- Direction: Give everything in the listing from the line containing "Click the Airbus" down to the end of the listing as a two-column CSV with the columns instruction and coordinates. Use one row per instruction, put each value in a single quoted field with line breaks replaced by spaces, and leave the pictures out.

- Records for the exercise:
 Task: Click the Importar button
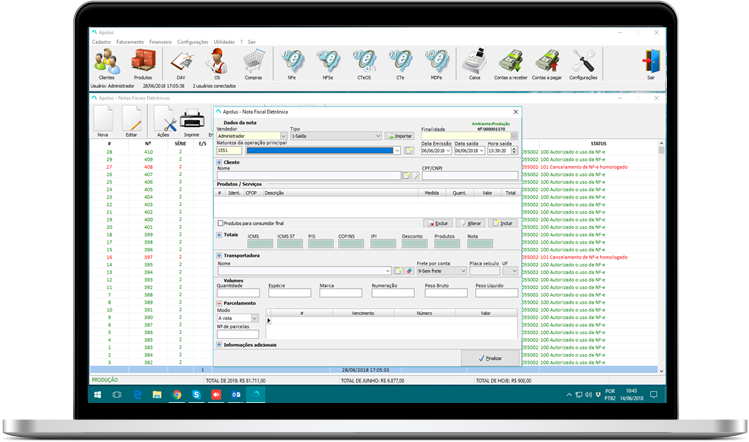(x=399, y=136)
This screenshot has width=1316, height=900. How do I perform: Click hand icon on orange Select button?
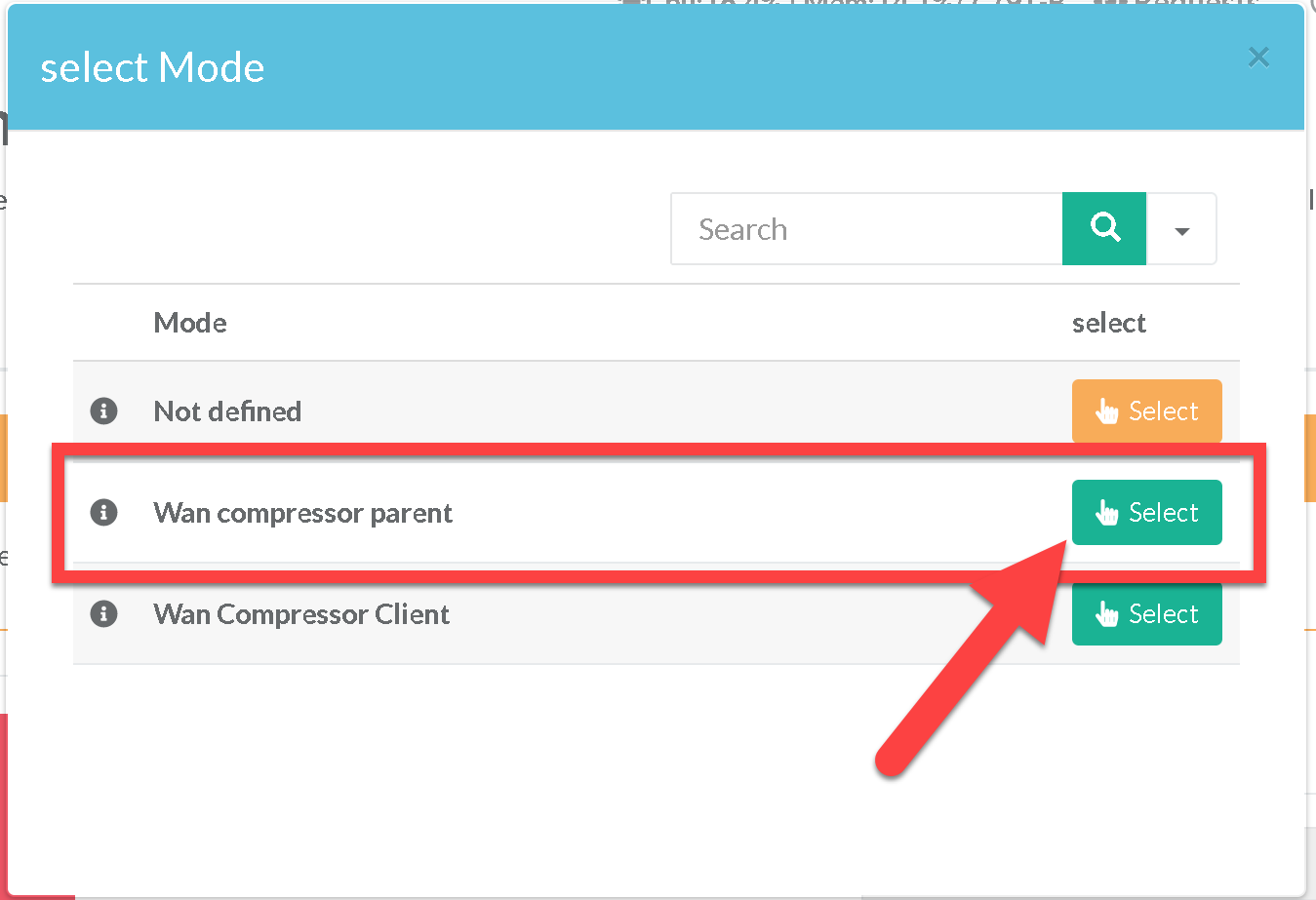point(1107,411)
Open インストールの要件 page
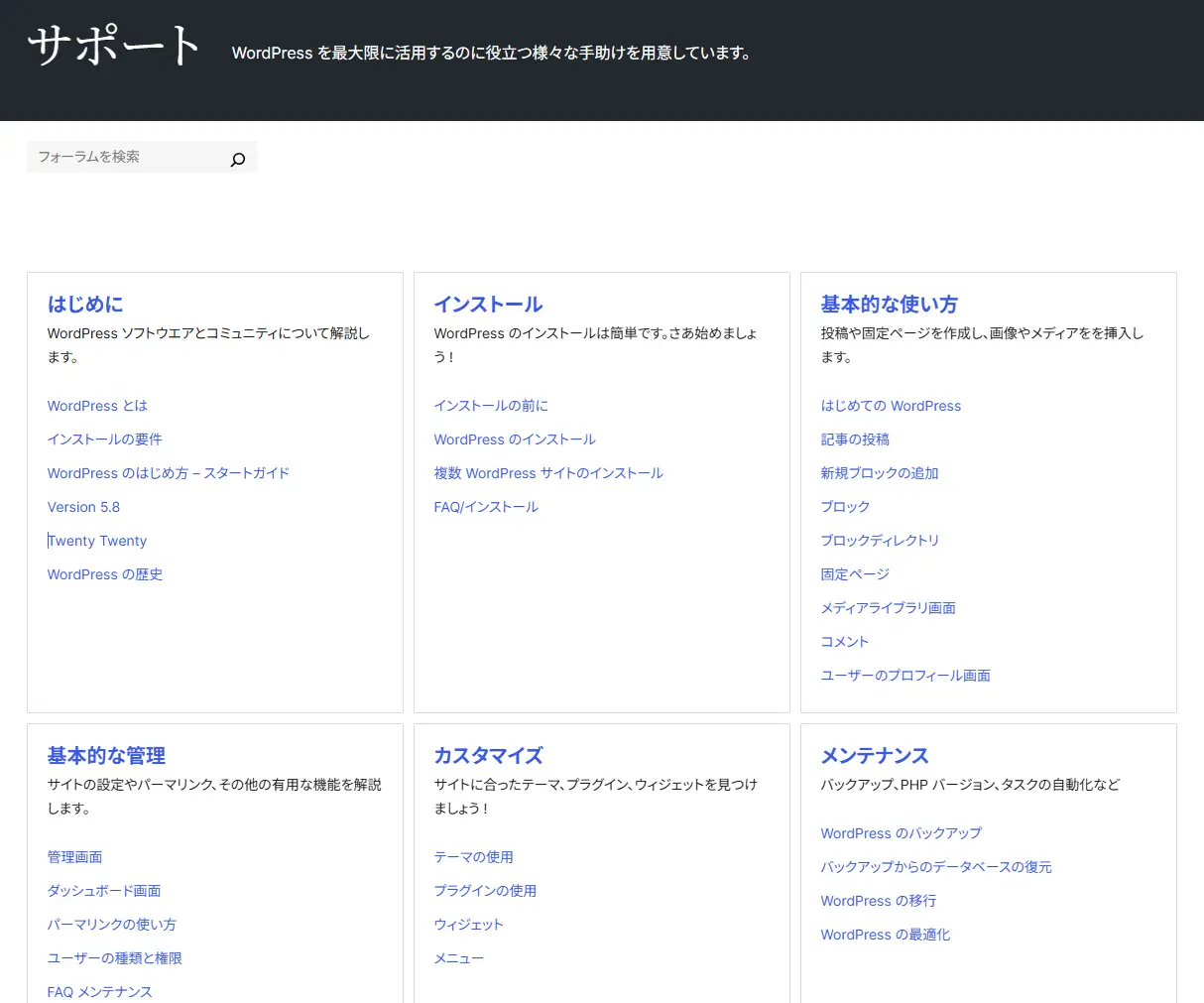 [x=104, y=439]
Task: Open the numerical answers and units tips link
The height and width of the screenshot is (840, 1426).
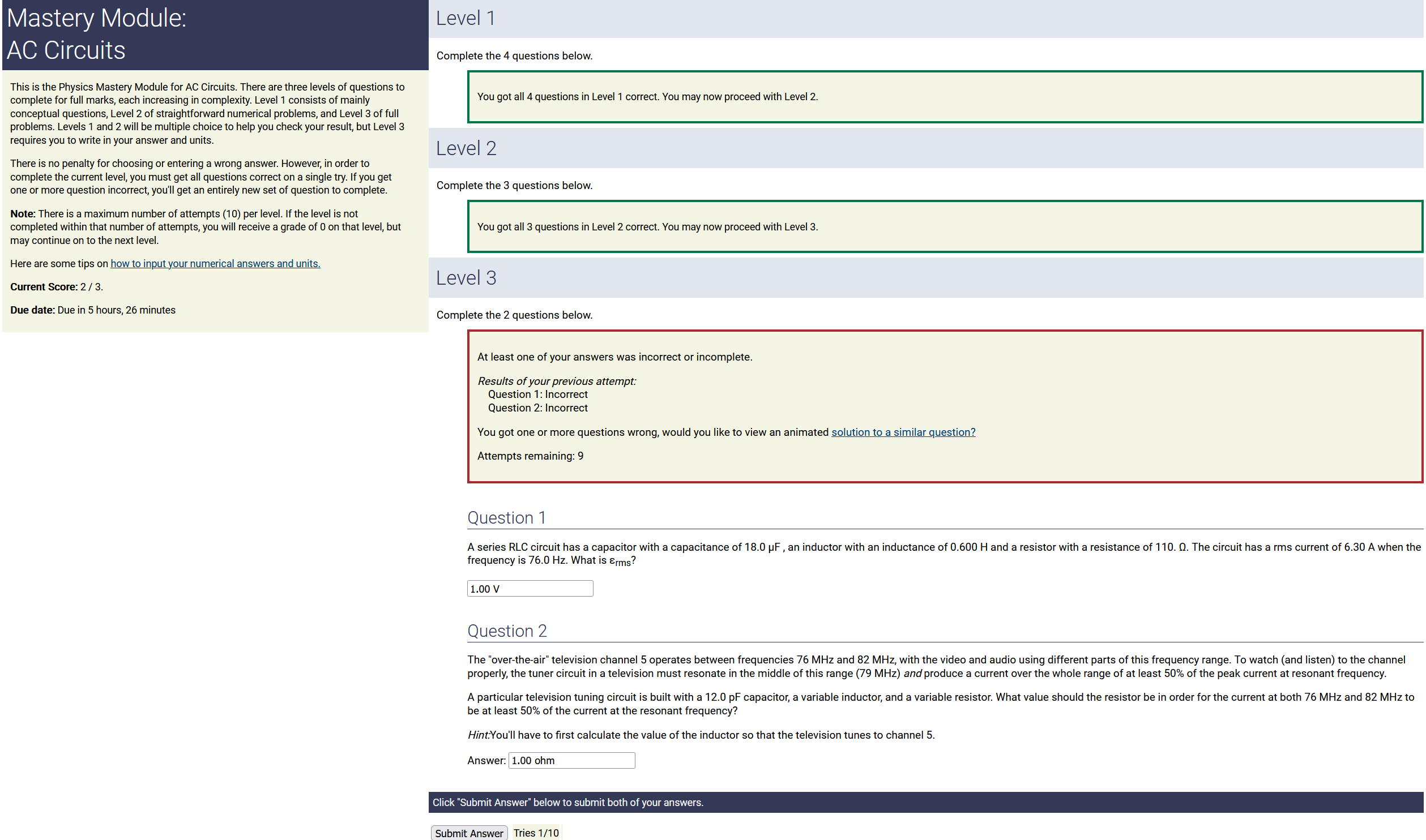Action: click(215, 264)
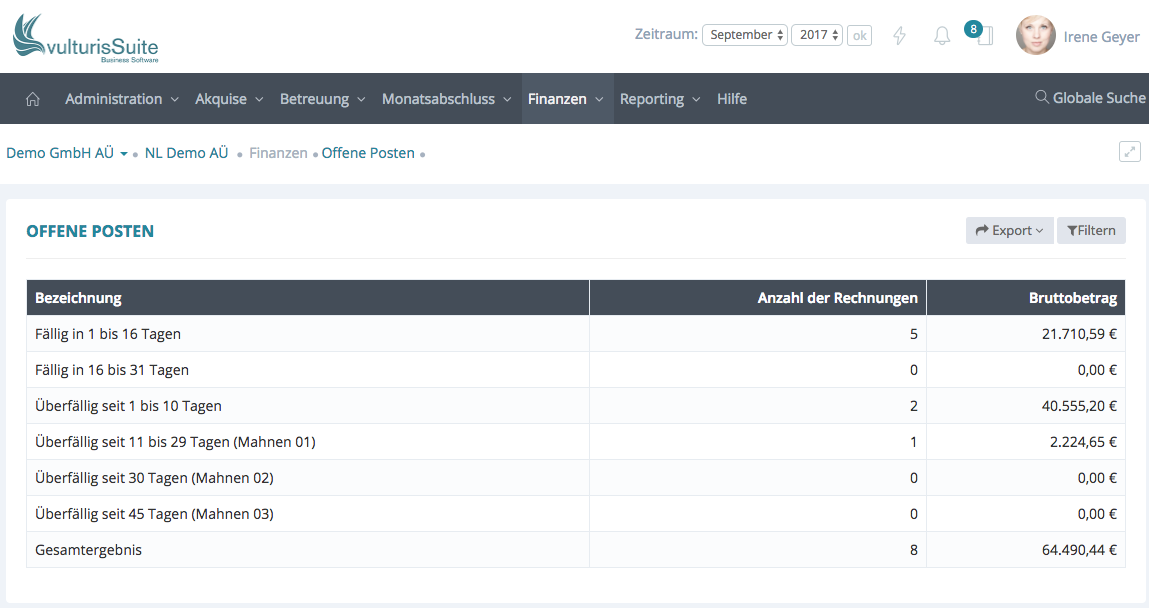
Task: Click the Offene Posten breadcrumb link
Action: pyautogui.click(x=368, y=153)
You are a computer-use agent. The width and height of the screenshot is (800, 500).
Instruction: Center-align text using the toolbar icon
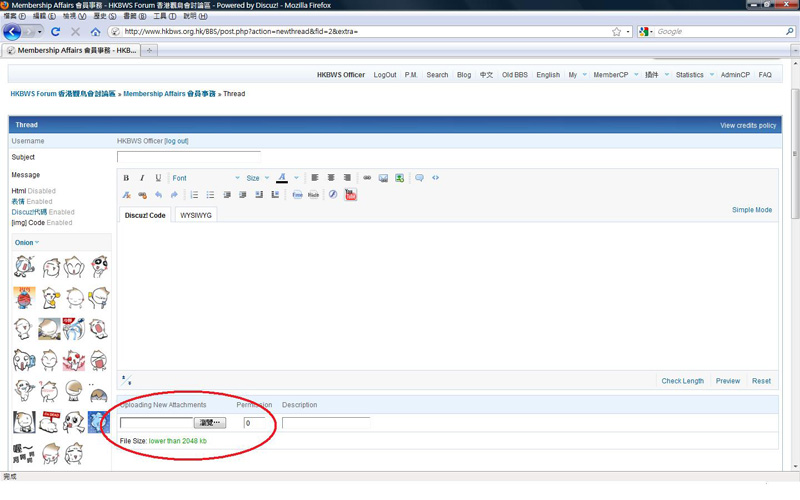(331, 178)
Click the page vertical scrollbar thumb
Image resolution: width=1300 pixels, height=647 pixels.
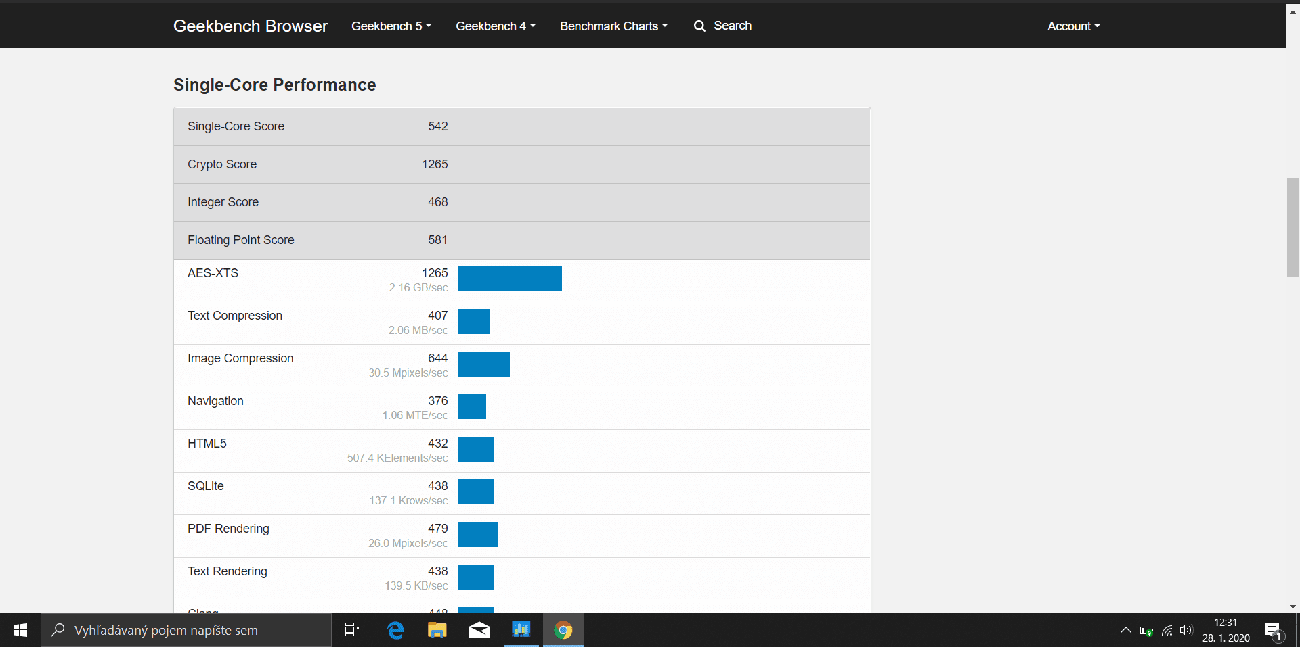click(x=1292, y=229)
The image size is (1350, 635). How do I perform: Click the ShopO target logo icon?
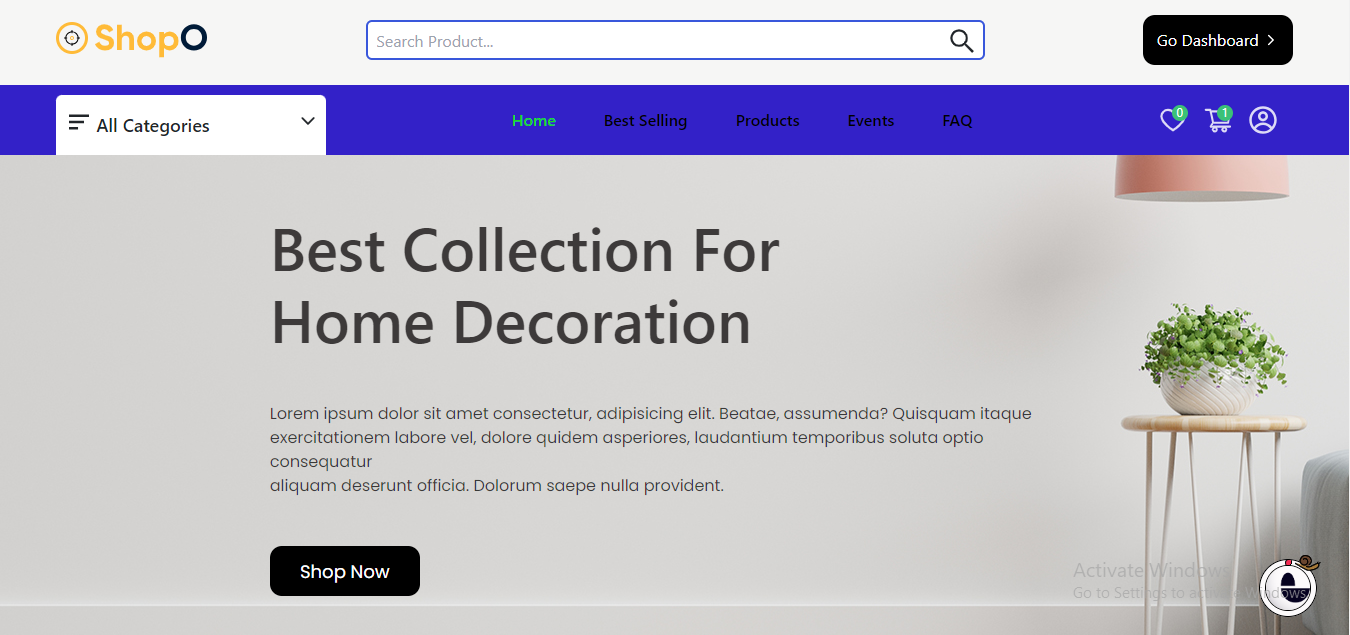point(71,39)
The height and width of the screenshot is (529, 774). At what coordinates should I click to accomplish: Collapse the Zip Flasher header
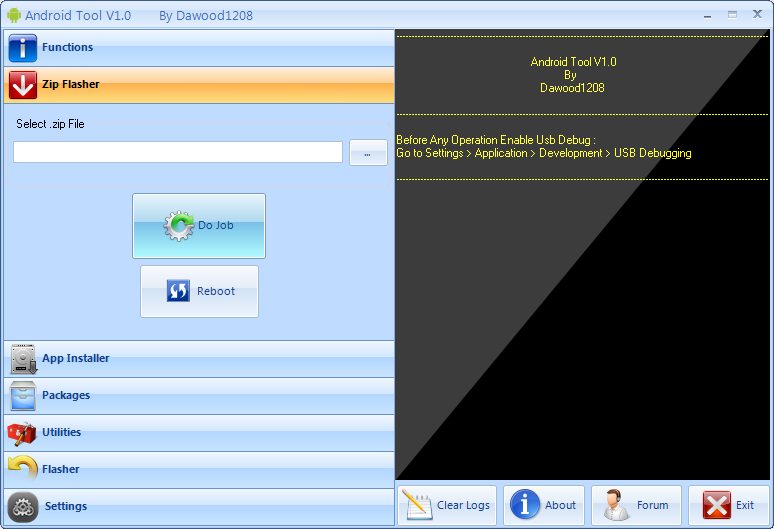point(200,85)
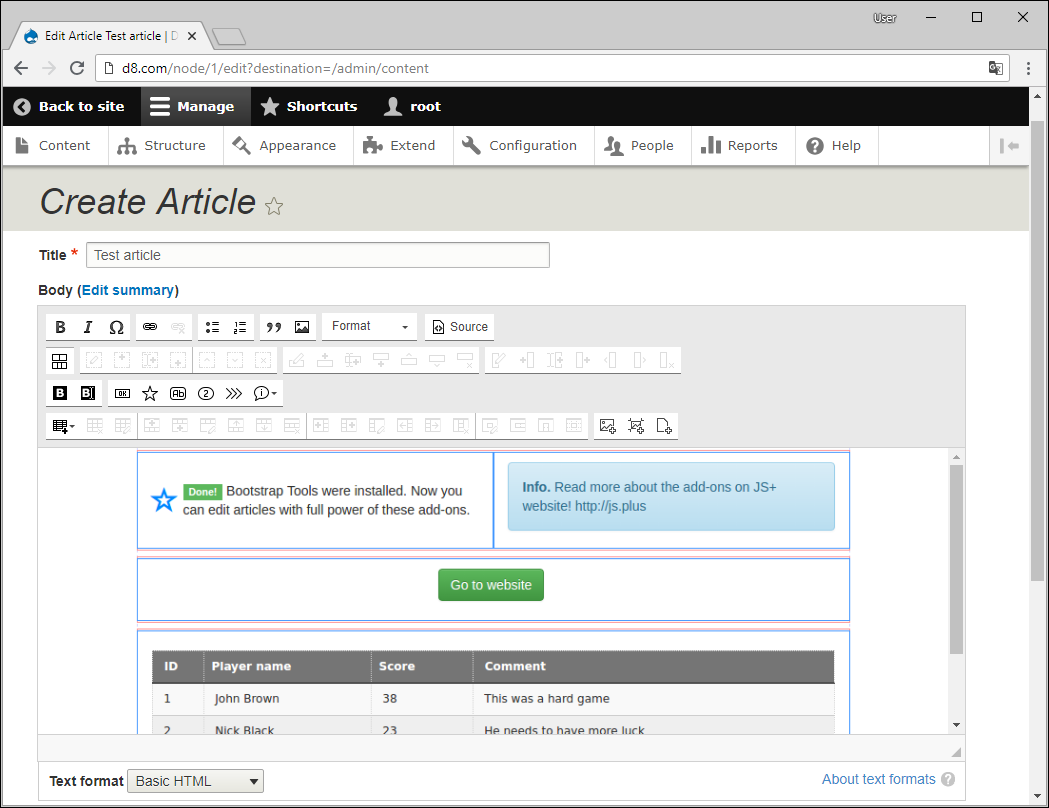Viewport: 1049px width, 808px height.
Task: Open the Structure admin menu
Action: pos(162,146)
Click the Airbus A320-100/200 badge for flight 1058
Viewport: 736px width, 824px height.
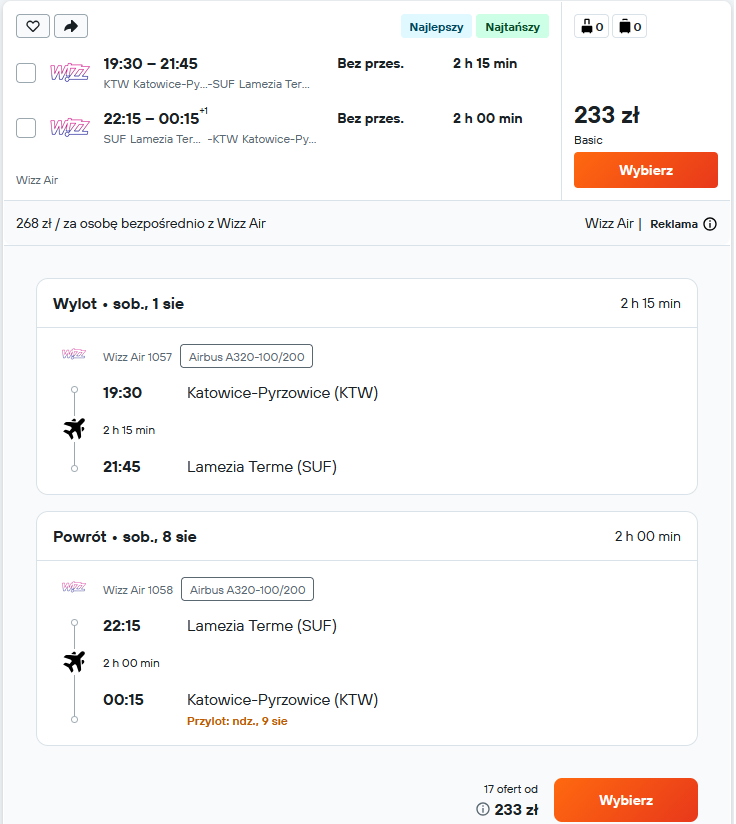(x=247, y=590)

- Exercise response:
instruction,coordinates
"Click the Airbus A320-100/200 badge for flight 1058 Viewport: 736px width, 824px height.","(x=247, y=590)"